For my last post, there is a picture that shows a pie chart of death statistics from the CDC. I figured for this post, I would break down those statistics so that when someone who wants to ban guns says “But!, But!, But! Guns are bad!” you can have some factual information.
All of the data I am going to dissect here comes from Chart 10 of the CDC’s “2011 Multiple Cause of Death Data File” which was released in June of 2014. This is the most recent data available. The information I used was from Table 10; “Number of deaths from 113 selected causes, Enterocolitis due to Clostridium difficile, drug-induced causes, alcohol-induced causes, and injury by firearms.”
The total number of deaths in 2011 was 2,515,458. That includes from diseases, accidents, murders, the whole thing.
Well, the first thing to do is separate diseases from non-disease related deaths. Diseases of course include Cancer, Heart Attacks, etc. Basically anything medical related that isn’t a doctor making a mistake. There are a few numbers I want you to remember though. Pneumonia killed 52,294 people that year. The flu killed 1,532 people.
Non medical related deaths come in two categories, accidents, and intentional deaths. I’ll break down each one of these, once I have them separated out.
Okay, so let’s breakdown all of those intentional deaths.
Interestingly, the CDC doesn’t break down Firearm Homicide into justifiable homicide vs. murder.
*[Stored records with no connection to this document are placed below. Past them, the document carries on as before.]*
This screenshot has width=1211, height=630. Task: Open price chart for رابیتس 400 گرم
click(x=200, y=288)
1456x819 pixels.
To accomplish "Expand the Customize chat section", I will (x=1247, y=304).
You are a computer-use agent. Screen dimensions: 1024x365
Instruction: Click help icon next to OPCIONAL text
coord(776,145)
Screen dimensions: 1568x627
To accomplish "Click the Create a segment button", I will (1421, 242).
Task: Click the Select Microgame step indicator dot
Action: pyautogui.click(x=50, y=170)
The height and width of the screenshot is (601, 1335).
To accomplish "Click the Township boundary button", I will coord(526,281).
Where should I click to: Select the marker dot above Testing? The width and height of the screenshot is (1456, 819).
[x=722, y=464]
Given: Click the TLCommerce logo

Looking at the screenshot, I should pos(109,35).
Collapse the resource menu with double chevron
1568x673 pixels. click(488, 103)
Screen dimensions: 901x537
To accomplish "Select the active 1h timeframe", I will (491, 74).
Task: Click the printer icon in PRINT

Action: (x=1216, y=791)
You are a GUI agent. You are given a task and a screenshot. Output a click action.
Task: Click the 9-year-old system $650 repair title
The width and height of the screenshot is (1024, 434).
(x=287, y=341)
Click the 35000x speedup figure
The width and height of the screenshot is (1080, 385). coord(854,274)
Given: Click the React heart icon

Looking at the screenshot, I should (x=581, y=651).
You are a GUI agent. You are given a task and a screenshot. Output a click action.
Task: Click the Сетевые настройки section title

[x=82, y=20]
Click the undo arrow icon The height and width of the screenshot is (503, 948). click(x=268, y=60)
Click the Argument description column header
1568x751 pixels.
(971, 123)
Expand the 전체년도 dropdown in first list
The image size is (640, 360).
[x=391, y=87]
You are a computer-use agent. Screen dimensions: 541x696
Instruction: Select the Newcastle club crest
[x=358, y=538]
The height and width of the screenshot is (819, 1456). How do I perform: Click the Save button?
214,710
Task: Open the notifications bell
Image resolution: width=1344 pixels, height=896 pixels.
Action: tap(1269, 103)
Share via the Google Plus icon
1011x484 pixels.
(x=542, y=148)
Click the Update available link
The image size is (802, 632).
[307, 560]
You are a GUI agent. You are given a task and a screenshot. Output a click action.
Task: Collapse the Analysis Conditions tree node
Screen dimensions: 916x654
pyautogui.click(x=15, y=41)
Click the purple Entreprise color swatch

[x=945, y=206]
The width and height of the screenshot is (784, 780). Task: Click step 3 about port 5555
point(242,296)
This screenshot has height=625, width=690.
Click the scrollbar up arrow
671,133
And if you look at the numbers of suicides, both with and without firearms, you’ll notice how close they are and that banning firearms probably wouldn’t make much of a dent, if any, on the suicide numbers. This made me wonder how the accidental death numbers look when graphed out.
So, a negligent discharge is statistically insignificant, even in this limited set of information. The stuff under your kitchen sink is more dangerous, and accounted for more deaths. Maybe we should ban bathroom cleansers, since clearly people aren’t responsible enough to use them wisely, or to store them in a locked safe. Do we need trigger locks for Windex? So how do all firearms fatalities measure up against all of the non disease related deaths? Obviously they should account for the majority since guns are evil, right?
Maybe not. Keep in mind, that this isn’t all deaths, just those that aren’t due to medical conditions. Remember when I told you about pneumonia earlier in this post?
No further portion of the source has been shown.